Business confidence in the boom QLD resource cities of Gladstone, Mackay and Emerald has taken a battering over the last 12 to 8 months. But now that the election is behind us and the new Liberal govt is slashing red tape confidence has returned to the regions.

The massive GVK-Hancock coal mine to be built in central QLD has just been given the green light and is staggering in scale. Its very likely for the India funded Adani project to also get approval by early next year.

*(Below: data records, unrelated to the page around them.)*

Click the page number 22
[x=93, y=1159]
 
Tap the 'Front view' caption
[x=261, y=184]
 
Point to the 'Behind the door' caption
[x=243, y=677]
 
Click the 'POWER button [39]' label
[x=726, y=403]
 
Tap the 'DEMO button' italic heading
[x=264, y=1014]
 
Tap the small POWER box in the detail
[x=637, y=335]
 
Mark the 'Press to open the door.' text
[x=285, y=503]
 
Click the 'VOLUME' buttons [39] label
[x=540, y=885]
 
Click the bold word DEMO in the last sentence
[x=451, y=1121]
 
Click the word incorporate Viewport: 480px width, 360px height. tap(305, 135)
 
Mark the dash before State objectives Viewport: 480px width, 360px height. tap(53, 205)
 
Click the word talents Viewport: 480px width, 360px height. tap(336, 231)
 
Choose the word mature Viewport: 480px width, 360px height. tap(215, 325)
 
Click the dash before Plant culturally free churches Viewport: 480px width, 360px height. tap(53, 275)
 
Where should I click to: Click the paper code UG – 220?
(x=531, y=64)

Its estimated that between these 2 unprecedented projects around 25,000 new jobs with be created and should see the rental markets in the regions above go well beyond their former peaks.

Massive central QLD coal mine gets the green light;

Boulder Steel back on;

Over $89 Billion in projects still to commence;

Business confidence bounces back in central QLD;

All investors in  these regions who have seen their rental returns diminish can be confident that Gladstone, Mackay, Emerald and many other cities and towns in Central QLD have a very bright future.

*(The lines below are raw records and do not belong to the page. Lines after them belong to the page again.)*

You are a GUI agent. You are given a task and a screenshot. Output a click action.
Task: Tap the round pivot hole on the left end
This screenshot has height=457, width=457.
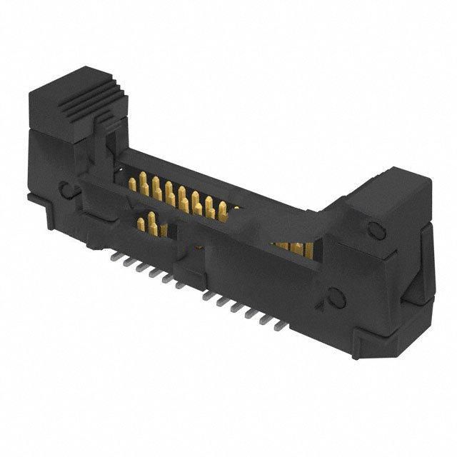66,190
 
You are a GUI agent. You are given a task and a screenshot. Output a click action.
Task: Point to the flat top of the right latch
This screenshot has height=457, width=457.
389,187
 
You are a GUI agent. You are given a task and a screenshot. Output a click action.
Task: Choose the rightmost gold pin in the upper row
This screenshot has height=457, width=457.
223,210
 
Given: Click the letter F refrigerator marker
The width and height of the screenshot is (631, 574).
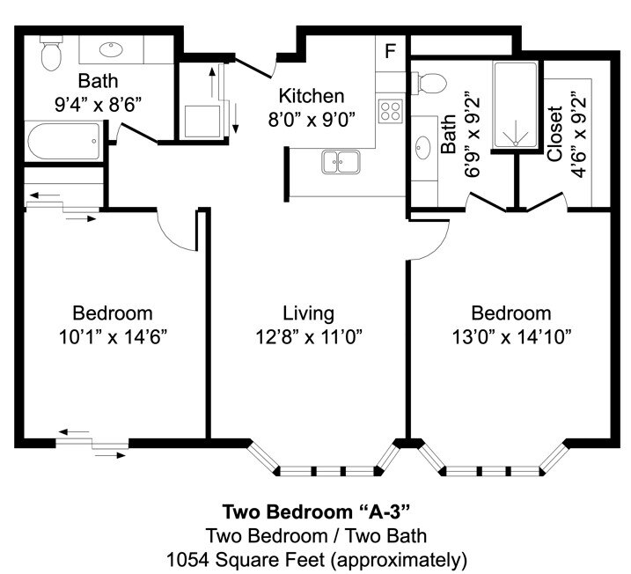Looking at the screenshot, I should pos(390,50).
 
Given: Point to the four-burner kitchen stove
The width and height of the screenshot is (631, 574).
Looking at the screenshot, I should pos(390,111).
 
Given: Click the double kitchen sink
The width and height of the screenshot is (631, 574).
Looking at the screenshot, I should pos(340,161).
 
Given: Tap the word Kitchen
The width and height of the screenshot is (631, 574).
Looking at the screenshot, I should pos(312,96).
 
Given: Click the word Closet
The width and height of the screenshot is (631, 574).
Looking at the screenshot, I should pos(555,134).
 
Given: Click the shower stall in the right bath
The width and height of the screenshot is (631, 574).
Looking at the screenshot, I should pos(515,106).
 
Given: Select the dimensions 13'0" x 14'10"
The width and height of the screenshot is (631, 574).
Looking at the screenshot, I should pos(510,335).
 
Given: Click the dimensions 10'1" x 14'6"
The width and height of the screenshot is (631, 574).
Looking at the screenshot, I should pos(112,335).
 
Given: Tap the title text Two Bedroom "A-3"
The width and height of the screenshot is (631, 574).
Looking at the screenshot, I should pos(316,511).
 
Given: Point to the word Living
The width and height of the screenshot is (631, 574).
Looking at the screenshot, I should pos(308,313).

Queensland in the Spotlight

Monday, November 04, 2013

Queensland was in the spot light again last week.

 There is some great news covering the QLD investment scene that is valuable for residential investors.

  • Removal of the mining tax has begun
  • The commsec State of the States report found QLD leading in business investment with spending in the June quarter 37% above the decade average
  • 1400 exploration permits were granted in the last week - the red tape is removed so mining companies can get on with business.

Please see these 3 articles for more information:

  1. Queensland "The Big Mover"
  2. Government Releases Draft Legistlation Repealing the Mining Tax
  3. QLD Grants 1400 Exploration Permits in a Week

State of the States Reports talks up Queensland's Economy

Monday, November 04, 2013

By 'The Observer'

THE latest CommSec State of the States Report shows Qld is the best place in Australia to invest, employ and grow business, according to the State Government. 

Treasurer Tim Nicholls said the report, released today, noted improvements in business investment, unemployment, housing finance and building starts as positive signs for Queensland.

"Queensland now leads the nation in business investment, with spending in the June quarter 37 per cent above the decade average," Mr Nicholls said.

Mr Nicholls said Queensland was ranked the second-best performing state on four of the eight economic indicators used in the CommSec report.

"Economic growth is 19.3 per cent higher than the decade average, retail spending is up 15.3 per cent and construction activity is 45 per cent higher than it was 10 years ago," he said.

"Importantly, Queensland continues to experience population growth above the national average.

"This is solid news, as population growth bolsters the labour force and creates greater demand across all sectors, especially retail and housing."

Mr Nicholls said the State of the States Report was the latest in a string of positive economic releases for Queensland.

"The Deloitte Business Outlook, also released today, notes that Queensland continues to out-perform the national economy," he said.

"Preliminary results from the State Accounts show Queensland's economy growing by four per cent in 2012-13, compared to an average of 2.6 per cent across the other states.

"By 2014-15 Queensland will have the fastest growing economy of any Australian state.

"With these positive signs emerging there's never been a better time for businesses to invest, employ and grow in Queensland."